• [Work required]: Count the lines below that contain the string "avatar" and give only the number.

Text and item location entries

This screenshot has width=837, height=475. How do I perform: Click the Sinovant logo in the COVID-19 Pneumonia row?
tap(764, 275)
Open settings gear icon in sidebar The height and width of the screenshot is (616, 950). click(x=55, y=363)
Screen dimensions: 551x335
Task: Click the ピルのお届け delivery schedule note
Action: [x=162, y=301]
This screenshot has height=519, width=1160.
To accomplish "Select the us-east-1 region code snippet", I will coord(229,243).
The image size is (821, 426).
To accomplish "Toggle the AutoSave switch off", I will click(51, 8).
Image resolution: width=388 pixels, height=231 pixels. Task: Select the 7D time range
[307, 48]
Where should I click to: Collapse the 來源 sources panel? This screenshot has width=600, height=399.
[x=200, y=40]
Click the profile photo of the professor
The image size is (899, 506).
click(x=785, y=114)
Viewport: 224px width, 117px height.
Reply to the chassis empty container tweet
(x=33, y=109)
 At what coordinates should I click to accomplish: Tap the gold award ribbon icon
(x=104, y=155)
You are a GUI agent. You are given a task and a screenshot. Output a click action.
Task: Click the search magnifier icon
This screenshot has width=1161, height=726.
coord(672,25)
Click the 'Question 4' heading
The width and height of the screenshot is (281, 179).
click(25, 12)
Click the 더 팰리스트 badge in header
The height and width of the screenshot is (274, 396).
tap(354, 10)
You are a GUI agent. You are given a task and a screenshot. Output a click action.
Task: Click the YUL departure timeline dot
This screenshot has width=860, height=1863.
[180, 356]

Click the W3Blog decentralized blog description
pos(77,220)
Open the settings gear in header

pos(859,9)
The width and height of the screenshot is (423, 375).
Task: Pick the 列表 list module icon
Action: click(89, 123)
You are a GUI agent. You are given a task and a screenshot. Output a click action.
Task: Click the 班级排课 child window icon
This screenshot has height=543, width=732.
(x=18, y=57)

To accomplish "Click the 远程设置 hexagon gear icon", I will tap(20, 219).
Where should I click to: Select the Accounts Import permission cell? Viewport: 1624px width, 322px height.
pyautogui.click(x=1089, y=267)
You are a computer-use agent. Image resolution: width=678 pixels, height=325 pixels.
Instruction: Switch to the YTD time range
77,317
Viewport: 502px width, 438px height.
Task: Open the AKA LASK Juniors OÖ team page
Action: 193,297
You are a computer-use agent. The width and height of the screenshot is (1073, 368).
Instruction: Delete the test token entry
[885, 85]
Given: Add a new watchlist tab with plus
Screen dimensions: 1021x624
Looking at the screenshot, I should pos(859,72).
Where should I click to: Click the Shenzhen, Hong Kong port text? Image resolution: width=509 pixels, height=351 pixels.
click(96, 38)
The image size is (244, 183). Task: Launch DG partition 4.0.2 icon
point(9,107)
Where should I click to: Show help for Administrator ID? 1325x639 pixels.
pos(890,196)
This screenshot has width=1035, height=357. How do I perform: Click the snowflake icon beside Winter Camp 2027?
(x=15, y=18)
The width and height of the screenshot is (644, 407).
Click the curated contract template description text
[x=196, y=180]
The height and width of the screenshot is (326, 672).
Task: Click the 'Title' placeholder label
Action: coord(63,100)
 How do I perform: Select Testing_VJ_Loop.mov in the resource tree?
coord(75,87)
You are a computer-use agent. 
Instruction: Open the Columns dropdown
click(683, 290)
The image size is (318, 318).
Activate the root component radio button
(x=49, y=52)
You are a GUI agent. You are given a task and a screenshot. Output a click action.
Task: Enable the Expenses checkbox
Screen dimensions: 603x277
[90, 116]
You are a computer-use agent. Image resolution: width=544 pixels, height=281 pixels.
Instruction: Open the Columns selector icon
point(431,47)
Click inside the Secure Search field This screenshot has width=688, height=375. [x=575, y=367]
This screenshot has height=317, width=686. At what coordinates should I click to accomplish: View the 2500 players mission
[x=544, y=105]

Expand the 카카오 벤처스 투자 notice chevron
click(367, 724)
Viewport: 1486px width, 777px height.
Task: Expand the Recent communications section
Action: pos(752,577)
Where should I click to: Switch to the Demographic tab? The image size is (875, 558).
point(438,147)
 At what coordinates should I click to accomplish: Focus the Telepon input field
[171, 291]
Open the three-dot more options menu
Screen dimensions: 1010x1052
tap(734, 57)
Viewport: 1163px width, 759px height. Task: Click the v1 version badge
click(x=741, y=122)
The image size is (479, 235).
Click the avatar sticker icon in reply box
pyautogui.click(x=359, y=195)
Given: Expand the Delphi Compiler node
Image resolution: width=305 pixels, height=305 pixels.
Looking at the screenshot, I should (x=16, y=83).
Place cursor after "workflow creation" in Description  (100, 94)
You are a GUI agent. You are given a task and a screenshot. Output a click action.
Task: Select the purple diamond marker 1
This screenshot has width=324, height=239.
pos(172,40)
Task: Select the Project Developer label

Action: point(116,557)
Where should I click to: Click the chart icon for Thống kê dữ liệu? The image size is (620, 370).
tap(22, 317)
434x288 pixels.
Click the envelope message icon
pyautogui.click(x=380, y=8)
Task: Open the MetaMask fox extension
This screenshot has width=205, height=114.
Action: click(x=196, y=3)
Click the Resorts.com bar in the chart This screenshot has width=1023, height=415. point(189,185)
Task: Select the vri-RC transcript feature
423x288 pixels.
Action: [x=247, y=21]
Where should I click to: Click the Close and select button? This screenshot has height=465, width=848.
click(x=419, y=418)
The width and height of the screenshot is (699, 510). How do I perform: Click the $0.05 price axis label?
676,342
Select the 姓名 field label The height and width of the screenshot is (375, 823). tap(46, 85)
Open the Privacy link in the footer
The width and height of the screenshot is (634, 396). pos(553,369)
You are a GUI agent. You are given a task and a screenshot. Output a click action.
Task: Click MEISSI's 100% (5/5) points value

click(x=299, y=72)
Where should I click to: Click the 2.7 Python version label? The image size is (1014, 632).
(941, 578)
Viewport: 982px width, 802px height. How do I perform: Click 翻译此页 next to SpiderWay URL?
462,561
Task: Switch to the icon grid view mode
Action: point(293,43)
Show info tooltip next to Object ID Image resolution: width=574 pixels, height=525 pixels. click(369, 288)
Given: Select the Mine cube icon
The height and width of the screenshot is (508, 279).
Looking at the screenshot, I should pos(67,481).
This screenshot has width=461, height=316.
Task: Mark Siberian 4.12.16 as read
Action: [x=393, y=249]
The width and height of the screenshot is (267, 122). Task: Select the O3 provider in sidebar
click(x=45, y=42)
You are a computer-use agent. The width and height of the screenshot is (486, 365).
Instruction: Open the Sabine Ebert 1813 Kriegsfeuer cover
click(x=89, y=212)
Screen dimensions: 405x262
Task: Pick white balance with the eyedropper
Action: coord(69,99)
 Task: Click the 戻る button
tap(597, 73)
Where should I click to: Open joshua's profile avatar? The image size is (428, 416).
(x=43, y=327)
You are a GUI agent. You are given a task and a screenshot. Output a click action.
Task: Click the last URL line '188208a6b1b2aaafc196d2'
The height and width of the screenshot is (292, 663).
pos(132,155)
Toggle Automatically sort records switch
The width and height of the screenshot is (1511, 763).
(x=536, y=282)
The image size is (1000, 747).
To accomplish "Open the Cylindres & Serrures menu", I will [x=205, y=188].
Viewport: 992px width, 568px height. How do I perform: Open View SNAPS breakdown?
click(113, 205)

• [Problem solution]: 2